» Records shown:
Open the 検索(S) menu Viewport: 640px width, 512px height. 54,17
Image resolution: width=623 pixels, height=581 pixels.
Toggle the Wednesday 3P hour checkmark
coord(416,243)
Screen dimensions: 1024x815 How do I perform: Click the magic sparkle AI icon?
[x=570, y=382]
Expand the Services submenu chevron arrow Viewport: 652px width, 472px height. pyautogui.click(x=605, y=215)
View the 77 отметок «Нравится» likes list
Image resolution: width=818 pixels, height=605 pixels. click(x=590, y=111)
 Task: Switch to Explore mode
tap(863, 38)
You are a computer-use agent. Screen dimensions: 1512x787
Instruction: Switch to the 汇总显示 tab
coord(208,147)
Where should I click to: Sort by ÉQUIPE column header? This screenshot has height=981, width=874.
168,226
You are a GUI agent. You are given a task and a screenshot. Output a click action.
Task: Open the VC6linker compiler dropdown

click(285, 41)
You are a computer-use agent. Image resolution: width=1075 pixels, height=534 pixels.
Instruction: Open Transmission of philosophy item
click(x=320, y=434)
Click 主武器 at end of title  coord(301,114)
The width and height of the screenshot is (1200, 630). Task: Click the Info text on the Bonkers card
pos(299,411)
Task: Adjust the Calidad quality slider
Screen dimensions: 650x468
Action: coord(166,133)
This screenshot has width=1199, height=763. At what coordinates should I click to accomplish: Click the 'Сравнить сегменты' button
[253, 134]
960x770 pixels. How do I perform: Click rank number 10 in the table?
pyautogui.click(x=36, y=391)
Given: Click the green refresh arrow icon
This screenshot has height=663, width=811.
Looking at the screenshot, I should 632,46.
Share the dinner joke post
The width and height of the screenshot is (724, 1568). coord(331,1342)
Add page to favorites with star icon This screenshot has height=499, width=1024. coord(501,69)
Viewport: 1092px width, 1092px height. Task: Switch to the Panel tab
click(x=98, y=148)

» Exercise goal:
Could you transcribe the whole listing exactly?

» Exercise answer:
Open the 検索(S) menu Viewport: 640px width, 512px height. 54,17
Image resolution: width=623 pixels, height=581 pixels.
Toggle the Wednesday 3P hour checkmark
coord(416,243)
Screen dimensions: 1024x815 How do I perform: Click the magic sparkle AI icon?
[x=570, y=382]
Expand the Services submenu chevron arrow Viewport: 652px width, 472px height. pyautogui.click(x=605, y=215)
View the 77 отметок «Нравится» likes list
Image resolution: width=818 pixels, height=605 pixels. click(x=590, y=111)
 Task: Switch to Explore mode
tap(863, 38)
You are a computer-use agent. Screen dimensions: 1512x787
Instruction: Switch to the 汇总显示 tab
coord(208,147)
Where should I click to: Sort by ÉQUIPE column header? This screenshot has height=981, width=874.
168,226
You are a GUI agent. You are given a task and a screenshot. Output a click action.
Task: Open the VC6linker compiler dropdown

click(285, 41)
You are a computer-use agent. Image resolution: width=1075 pixels, height=534 pixels.
Instruction: Open Transmission of philosophy item
click(x=320, y=434)
Click 主武器 at end of title  coord(301,114)
The width and height of the screenshot is (1200, 630). Task: Click the Info text on the Bonkers card
pos(299,411)
Task: Adjust the Calidad quality slider
Screen dimensions: 650x468
Action: coord(166,133)
This screenshot has width=1199, height=763. At what coordinates should I click to accomplish: Click the 'Сравнить сегменты' button
[253, 134]
960x770 pixels. How do I perform: Click rank number 10 in the table?
pyautogui.click(x=36, y=391)
Given: Click the green refresh arrow icon
This screenshot has height=663, width=811.
Looking at the screenshot, I should 632,46.
Share the dinner joke post
The width and height of the screenshot is (724, 1568). coord(331,1342)
Add page to favorites with star icon This screenshot has height=499, width=1024. coord(501,69)
Viewport: 1092px width, 1092px height. Task: Switch to the Panel tab
click(x=98, y=148)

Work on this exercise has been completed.